The sovereign can no longer say, "You shall think as I do on pain of death;" but he says, "You are free to think differently from me, and to retain your life, your property, and all that you possess; but if such be your determination, you are henceforth an alien among your people."

(Alexis de Tocqueville, Democracy in America, 1835)

Wednesday, 11 August 2010

Obama's Georgian success

President Obama's attempted re-set of relations with Russia was criticised by many U.S. Republicans who claimed the policy would leave Georgia and Saakashvili out in the cold. Brian Whitmore argues in Foreign Policy that the re-set has enabled the United States to gain much needed leverage over Moscow, thereby restraining Russian policy towards Tbilisi.

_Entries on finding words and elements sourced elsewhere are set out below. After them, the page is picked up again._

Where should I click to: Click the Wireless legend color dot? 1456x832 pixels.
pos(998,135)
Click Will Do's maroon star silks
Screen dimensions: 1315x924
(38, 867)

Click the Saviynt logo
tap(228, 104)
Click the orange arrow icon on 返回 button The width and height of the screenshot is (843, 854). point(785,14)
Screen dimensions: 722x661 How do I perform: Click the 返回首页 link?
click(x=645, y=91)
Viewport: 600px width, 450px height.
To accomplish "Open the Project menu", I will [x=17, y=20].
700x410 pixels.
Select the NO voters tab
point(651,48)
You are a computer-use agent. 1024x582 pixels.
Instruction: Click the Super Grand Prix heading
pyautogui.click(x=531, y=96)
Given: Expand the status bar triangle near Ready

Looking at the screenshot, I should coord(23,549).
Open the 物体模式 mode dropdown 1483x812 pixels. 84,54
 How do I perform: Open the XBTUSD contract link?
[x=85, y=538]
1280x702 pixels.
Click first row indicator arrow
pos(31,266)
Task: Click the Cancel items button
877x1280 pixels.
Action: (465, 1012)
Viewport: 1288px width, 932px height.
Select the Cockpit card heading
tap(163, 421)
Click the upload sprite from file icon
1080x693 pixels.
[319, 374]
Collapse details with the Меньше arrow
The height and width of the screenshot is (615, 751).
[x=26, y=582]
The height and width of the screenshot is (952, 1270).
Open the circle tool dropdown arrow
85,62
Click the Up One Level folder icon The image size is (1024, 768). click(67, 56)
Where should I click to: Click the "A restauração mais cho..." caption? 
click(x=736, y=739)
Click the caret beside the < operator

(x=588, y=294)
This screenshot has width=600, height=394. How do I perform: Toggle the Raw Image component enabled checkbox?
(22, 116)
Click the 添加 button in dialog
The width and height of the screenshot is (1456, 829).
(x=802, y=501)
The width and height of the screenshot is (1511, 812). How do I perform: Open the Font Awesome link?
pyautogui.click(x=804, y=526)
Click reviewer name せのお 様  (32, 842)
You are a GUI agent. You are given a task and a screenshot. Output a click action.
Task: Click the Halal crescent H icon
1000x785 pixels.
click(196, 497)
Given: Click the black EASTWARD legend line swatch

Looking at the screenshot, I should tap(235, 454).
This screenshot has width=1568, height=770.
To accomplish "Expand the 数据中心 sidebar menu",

There is real merit to this argument. Russia has much more to lose by attacking Georgia today than it did in 2008. This is primarily due to the economic benefits that Russia seems set to gain if the bi-lateral relationship continues on its current trajectory. One key area of potential economic cooperation, as Whitmore points out, is the proposed U.S. investment in Russia's high-tech sector, coupled with Moscow's need for U.S. support in its application to the World Trade Organisation. As a result, any return to military means against Georgia would be a blow to its economic development.

Georgia appears to welcome this breathing space.

However, there is one additional element that Whitmore doesn't mention: Russia's primary policy aim in the 2008 conflict - preventing Georgia's accession to NATO - has been largely achieved. Of course, this is a questionable statement - one that many will disagree with. But Georgia's membership of NATO has, at the very least, been indefinitely delayed and the conflict with Russia appears to have been a key contributor to that delay. Therefore, how much can the Obama re-set really take the credit for Russia's more restrained policy towards Georgia? It's likely that the truth is a combination of Russia having achieved its objective and it having more to lose today than it did in 2008.